§ WORK TO BE COMPLETED:
All lines from the one with "This screenshot has width=2576, height=1210." through the end of the records below are to be given again exactly, and nothing else.
*** Opening ENTRIES SUPPLIED ***
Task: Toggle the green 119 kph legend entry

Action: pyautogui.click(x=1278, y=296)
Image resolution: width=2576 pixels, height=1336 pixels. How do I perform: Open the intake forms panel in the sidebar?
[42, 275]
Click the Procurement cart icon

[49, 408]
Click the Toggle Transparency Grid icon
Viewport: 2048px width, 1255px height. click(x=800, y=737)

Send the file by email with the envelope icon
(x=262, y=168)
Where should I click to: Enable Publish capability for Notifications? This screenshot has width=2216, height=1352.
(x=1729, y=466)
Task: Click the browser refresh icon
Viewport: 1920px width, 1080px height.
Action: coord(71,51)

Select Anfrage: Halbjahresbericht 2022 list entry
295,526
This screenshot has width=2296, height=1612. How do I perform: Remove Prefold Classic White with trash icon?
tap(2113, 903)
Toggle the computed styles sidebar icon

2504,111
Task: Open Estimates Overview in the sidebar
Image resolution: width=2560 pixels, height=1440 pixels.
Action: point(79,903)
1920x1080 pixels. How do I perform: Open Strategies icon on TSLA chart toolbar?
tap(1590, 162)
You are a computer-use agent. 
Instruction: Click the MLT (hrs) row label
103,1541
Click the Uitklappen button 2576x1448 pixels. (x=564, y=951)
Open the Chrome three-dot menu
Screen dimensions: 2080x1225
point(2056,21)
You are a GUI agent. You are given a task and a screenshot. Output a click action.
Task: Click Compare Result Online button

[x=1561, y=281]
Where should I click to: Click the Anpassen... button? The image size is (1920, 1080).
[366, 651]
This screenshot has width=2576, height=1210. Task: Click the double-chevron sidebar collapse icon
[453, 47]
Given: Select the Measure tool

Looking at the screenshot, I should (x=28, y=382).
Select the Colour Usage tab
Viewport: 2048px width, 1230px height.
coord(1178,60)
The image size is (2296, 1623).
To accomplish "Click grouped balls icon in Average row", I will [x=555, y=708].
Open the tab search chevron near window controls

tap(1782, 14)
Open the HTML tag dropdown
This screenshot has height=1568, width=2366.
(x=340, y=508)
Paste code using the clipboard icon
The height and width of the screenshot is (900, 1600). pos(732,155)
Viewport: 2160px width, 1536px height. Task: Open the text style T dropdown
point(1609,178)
*** Closing ENTRIES SUPPLIED ***
§ RESULT FOR THIS EXERCISE:
This screenshot has width=2576, height=1210. Task: Click the double-chevron sidebar collapse icon
[453, 47]
Given: Select the Measure tool

Looking at the screenshot, I should (x=28, y=382).
Select the Colour Usage tab
Viewport: 2048px width, 1230px height.
coord(1178,60)
The image size is (2296, 1623).
To accomplish "Click grouped balls icon in Average row", I will [x=555, y=708].
Open the tab search chevron near window controls

tap(1782, 14)
Open the HTML tag dropdown
This screenshot has height=1568, width=2366.
(x=340, y=508)
Paste code using the clipboard icon
The height and width of the screenshot is (900, 1600). pos(732,155)
Viewport: 2160px width, 1536px height. Task: Open the text style T dropdown
point(1609,178)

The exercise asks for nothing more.